Besluit vaststelling subsidieplafonds onderhoud monumenten 2006–2015 en 2007–2016 alsmede verhoging subsidieplafonds onderhoud monumenten 2005–2014

Besluit van de Staatssecretaris van Onderwijs, Cultuur en Wetenschap, van 23 februari 2005, nr. WJZ/2005/4952 (8159), houdende vaststelling van subsidieplafonds op grond van het Besluit rijkssubsidiëring onderhoud monumenten voor de jaren 2006 tot en met 2015 en voor de jaren 2007 tot en met 2016, alsmede verhoging van de subsidieplafonds voor de jaren 2005 tot en met 2014 (Besluit vaststelling subsidieplafonds onderhoud monumenten 2006–2015 en 2007–2016 alsmede verhoging subsidieplafonds onderhoud monumenten 2005–2014)

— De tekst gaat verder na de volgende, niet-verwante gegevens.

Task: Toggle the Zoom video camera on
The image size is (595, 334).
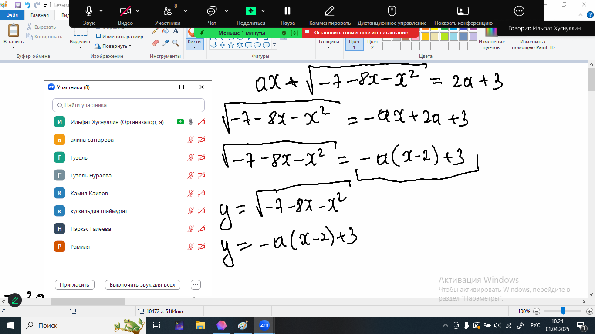Action: tap(125, 15)
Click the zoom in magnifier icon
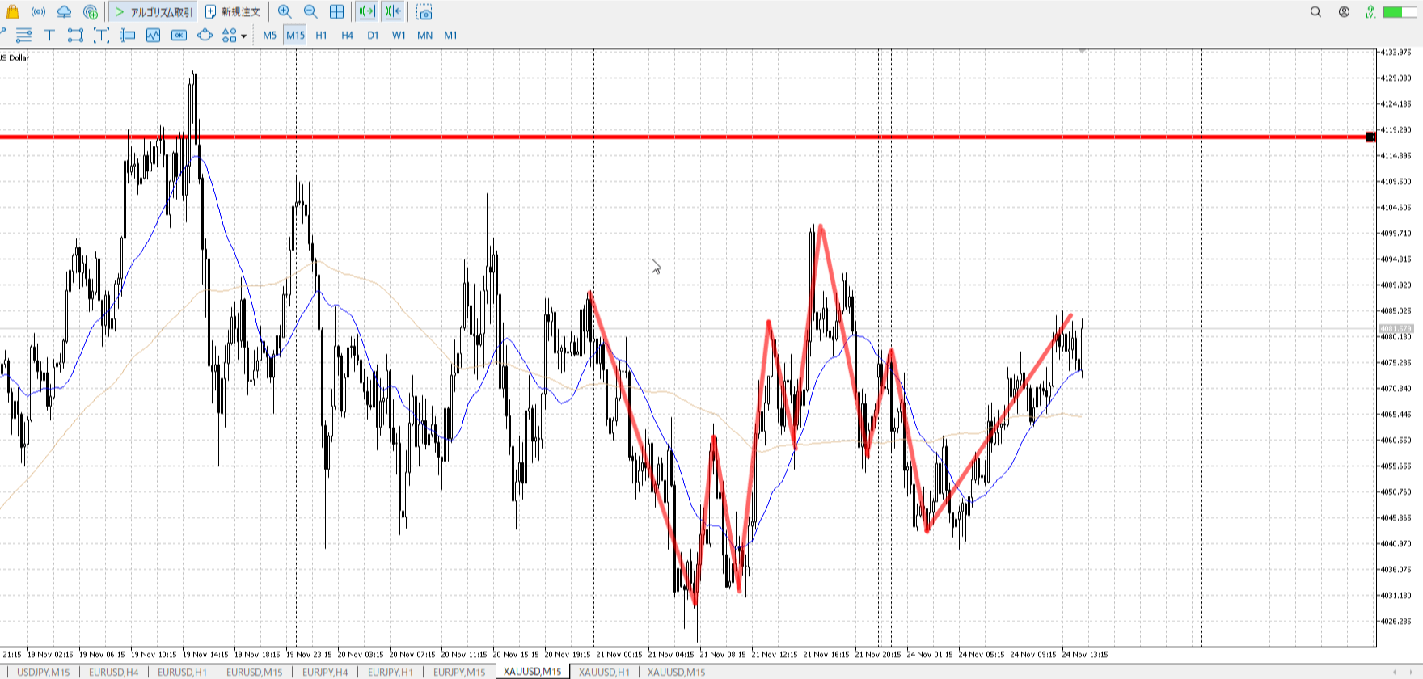Screen dimensions: 1423x679 (285, 11)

De Staatssecretaris van Onderwijs, Cultuur en Wetenschap,

Gelet op artikel 2a van het Besluit rijkssubsidiëring onderhoud monumenten;

Besluit:

Artikel 1

Het subsidieplafond voor de verstrekking van subsidies als bedoeld in artikel 3 van het Besluit rijkssubsidiëring onderhoud monumenten in het jaar 2006 wordt vastgesteld op 4,3 miljoen euro.

Artikel 2

Het subsidieplafond voor de verstrekking van subsidies als bedoeld in artikel 11 van het Besluit rijkssubsidiëring onderhoud monumenten in de jaren 2006 tot en met 2015 wordt vastgesteld op 8,442 miljoen euro per jaar.

Artikel 3

Het subsidieplafond voor de verstrekking van subsidies als bedoeld in artikel 11 van het Besluit rijkssubsidiëring onderhoud monumenten in de jaren 2007 tot en met 2016 wordt vastgesteld op 8,442 miljoen euro per jaar.

Artikel 4

Het subsidieplafond voor de verstrekking van subsidies als bedoeld in artikel 3 van het Besluit rijkssubsidiëring onderhoud monumenten in het jaar 2005, zoals vastgesteld met het Besluit vaststelling subsidieplafonds 2005–2014 onderhoud monumenten, wordt vastgesteld op 4,8 miljoen euro per jaar.

Artikel 5

Het subsidieplafond voor de verstrekking van subsidies als bedoeld in artikel 11 van het Besluit rijkssubsidiëring onderhoud monumenten in de jaren 2005 tot en met 2014, zoals vastgesteld met het Besluit vaststelling subsidieplafonds 2005–2014 onderhoud monumenten, wordt vastgesteld op 8,442 miljoen euro per jaar.

Artikel 6

Het Besluit vaststelling subsidieplafonds 2005–2014 onderhoud monumenten wordt ingetrokken.

Artikel 7

Dit besluit wordt aangehaald als: Besluit vaststelling subsidieplafonds onderhoud monumenten 2006–2015 en 2007–2016 alsmede verhoging subsidieplafonds onderhoud monumenten 2005–2014.

Artikel 8

Dit besluit treedt in werking met ingang van de tweede dag na de dagtekening van de Staatscourant waarin het wordt geplaatst.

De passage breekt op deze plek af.